::: Given records :::
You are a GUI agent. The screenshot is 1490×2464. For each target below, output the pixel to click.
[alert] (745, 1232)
:::
::: Given records :::
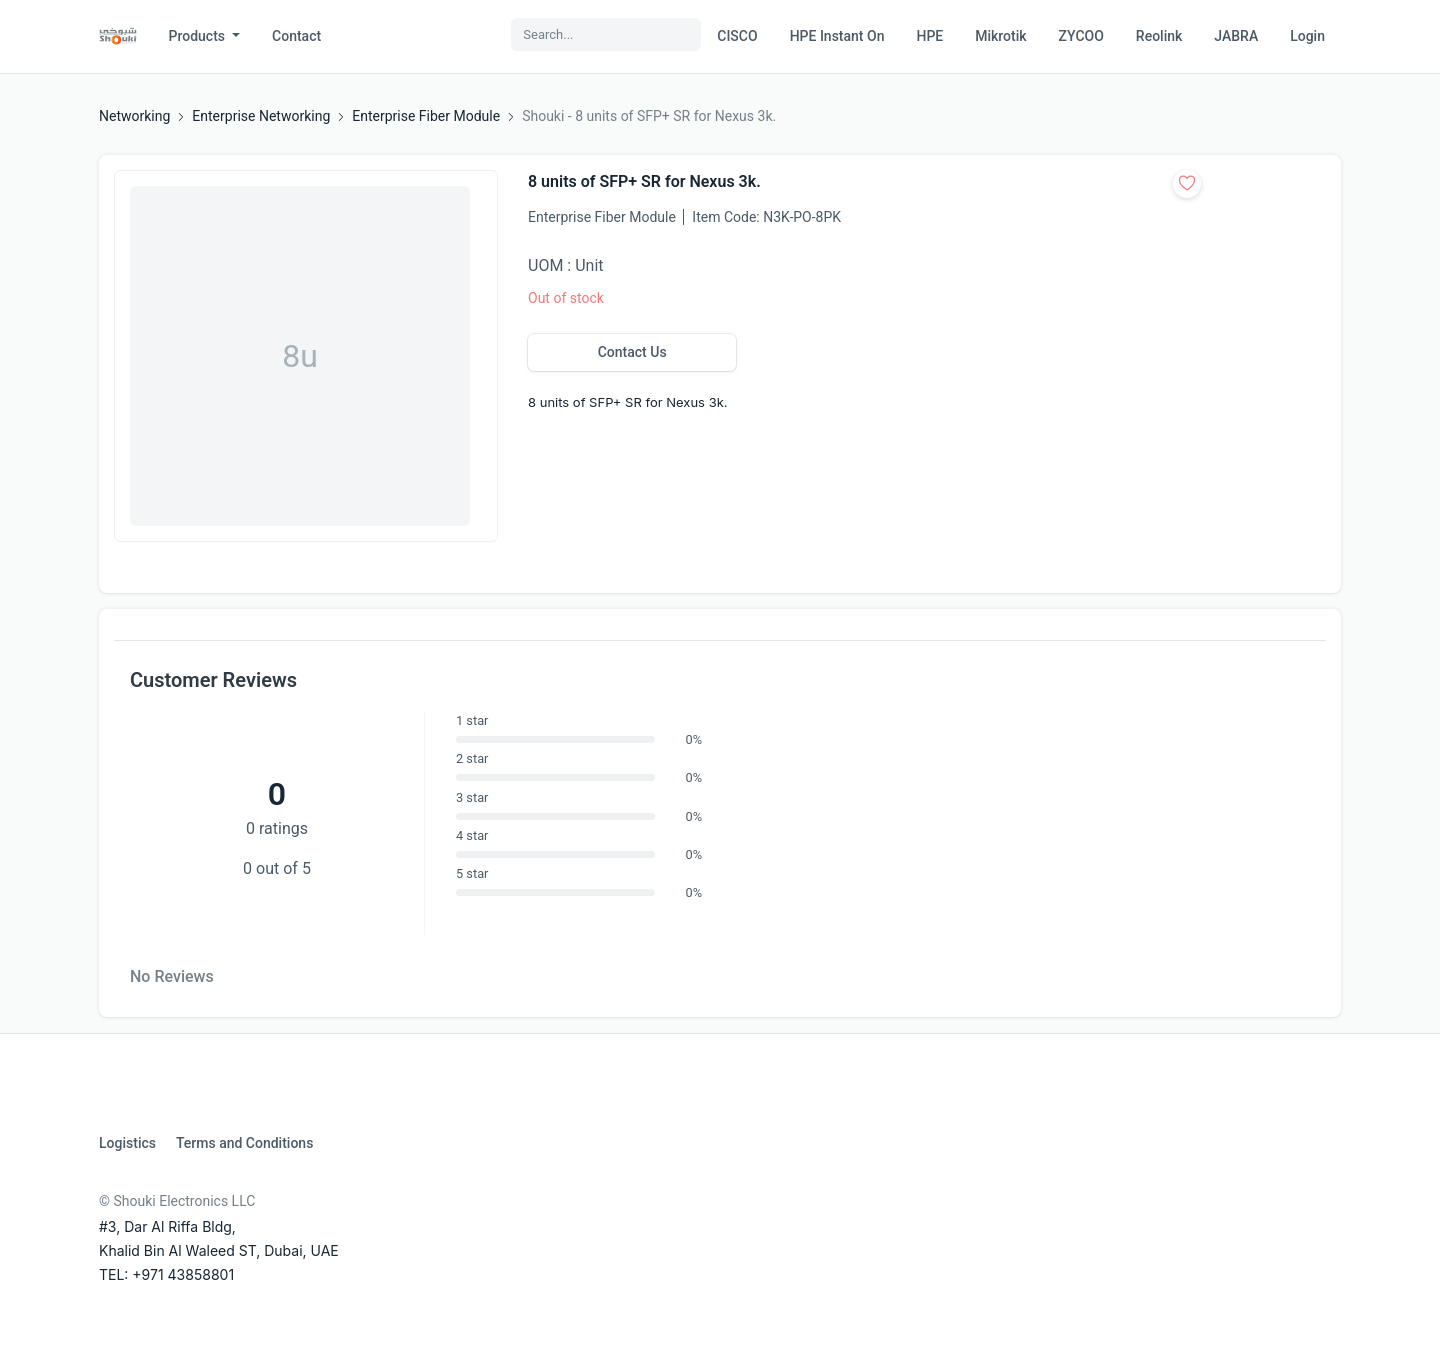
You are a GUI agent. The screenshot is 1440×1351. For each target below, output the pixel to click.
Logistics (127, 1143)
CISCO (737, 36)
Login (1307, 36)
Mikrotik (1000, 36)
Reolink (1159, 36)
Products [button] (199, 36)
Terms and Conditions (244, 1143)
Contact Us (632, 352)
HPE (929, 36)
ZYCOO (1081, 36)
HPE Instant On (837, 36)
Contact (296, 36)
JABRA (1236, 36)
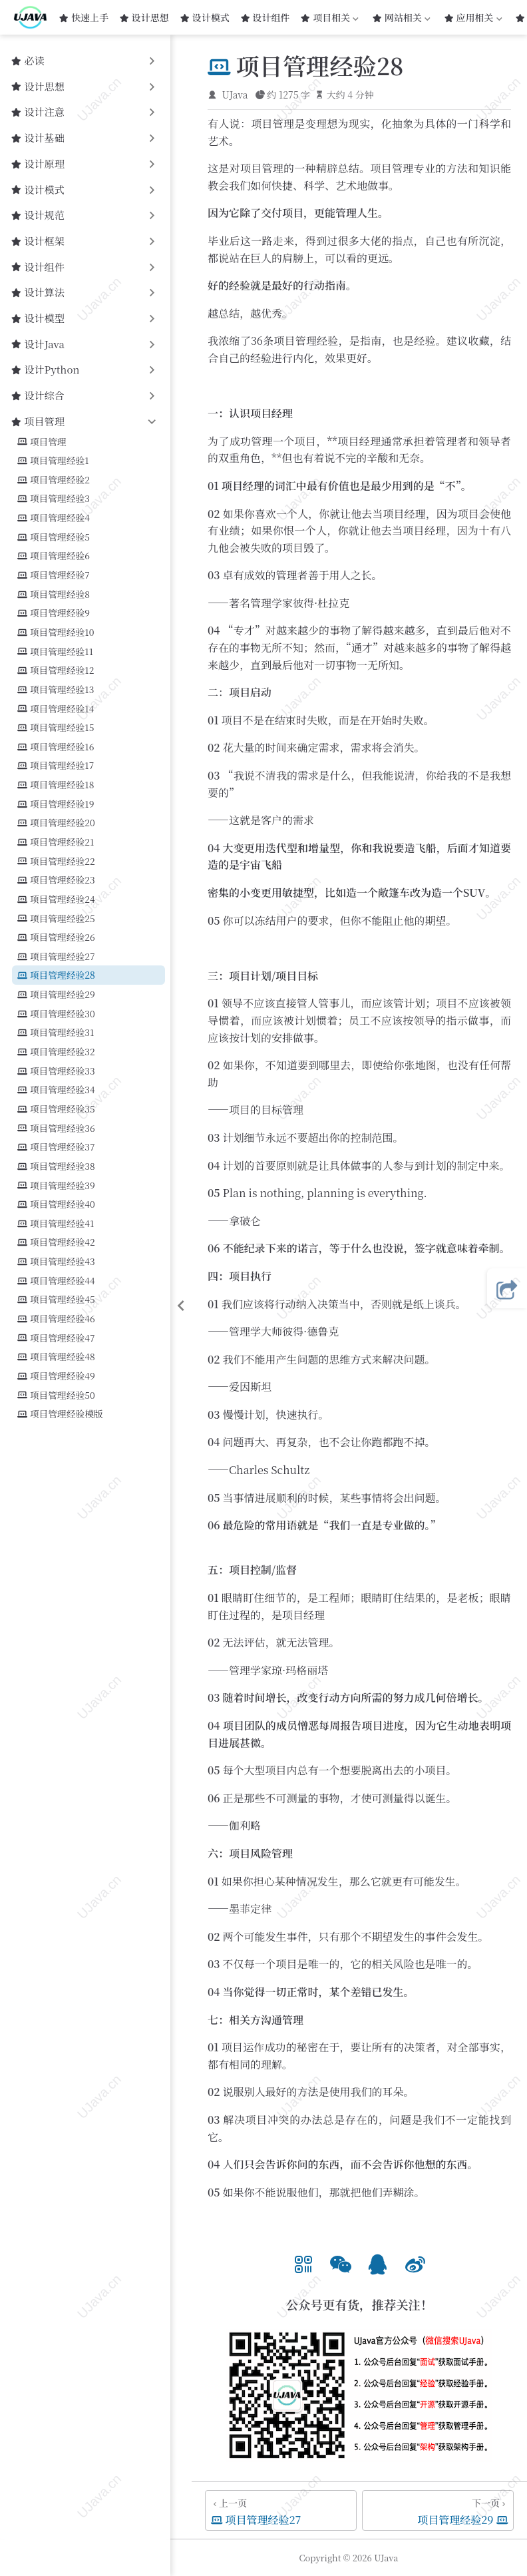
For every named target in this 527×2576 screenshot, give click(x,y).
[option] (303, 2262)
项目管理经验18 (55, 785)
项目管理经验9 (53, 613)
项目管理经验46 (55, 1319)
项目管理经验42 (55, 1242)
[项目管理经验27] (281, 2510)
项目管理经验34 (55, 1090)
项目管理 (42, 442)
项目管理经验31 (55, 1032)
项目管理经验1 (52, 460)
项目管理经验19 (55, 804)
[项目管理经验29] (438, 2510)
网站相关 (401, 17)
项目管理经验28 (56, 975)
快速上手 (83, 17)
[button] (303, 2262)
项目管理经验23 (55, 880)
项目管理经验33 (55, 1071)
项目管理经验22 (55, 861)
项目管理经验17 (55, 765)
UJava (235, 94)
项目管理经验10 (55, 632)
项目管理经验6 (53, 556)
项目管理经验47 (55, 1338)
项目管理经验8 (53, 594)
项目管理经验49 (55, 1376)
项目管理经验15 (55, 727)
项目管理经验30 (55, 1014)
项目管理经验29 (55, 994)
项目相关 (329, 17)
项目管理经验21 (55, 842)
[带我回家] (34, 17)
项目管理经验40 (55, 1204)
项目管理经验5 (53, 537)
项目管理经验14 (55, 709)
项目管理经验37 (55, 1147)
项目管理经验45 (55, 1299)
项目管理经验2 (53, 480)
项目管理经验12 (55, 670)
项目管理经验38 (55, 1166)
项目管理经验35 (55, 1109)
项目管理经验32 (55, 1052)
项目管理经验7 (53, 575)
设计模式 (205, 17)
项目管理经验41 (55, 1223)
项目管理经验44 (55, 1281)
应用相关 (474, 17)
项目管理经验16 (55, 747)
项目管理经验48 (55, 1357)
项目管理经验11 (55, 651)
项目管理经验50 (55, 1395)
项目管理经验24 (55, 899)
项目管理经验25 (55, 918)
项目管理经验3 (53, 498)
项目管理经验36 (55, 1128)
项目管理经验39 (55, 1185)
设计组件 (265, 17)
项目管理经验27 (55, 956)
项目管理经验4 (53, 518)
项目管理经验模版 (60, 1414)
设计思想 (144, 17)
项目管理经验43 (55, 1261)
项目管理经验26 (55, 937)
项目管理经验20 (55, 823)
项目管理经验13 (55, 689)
:::
• **Objective**
Reproduce verbatim everything in the material from the line that contains "项目管理经验29 (55, 994)" down to the line that contains "项目管理经验13 (55, 689)", including both of those lines.

• **Solution below**
项目管理经验29 (55, 994)
项目相关 (329, 17)
项目管理经验21 (55, 842)
[带我回家] (34, 17)
项目管理经验40 (55, 1204)
项目管理经验5 (53, 537)
项目管理经验14 (55, 709)
项目管理经验37 (55, 1147)
项目管理经验45 (55, 1299)
项目管理经验2 (53, 480)
项目管理经验12 (55, 670)
项目管理经验38 (55, 1166)
项目管理经验35 (55, 1109)
项目管理经验32 (55, 1052)
项目管理经验7 (53, 575)
设计模式 (205, 17)
项目管理经验41 (55, 1223)
项目管理经验44 (55, 1281)
应用相关 (474, 17)
项目管理经验16 (55, 747)
项目管理经验48 (55, 1357)
项目管理经验11 (55, 651)
项目管理经验50 (55, 1395)
项目管理经验24 (55, 899)
项目管理经验25 (55, 918)
项目管理经验3 (53, 498)
项目管理经验36 (55, 1128)
项目管理经验39 (55, 1185)
设计组件 (265, 17)
项目管理经验27 (55, 956)
项目管理经验4 (53, 518)
项目管理经验模版 (60, 1414)
设计思想 (144, 17)
项目管理经验43 (55, 1261)
项目管理经验26 (55, 937)
项目管理经验20 (55, 823)
项目管理经验13 (55, 689)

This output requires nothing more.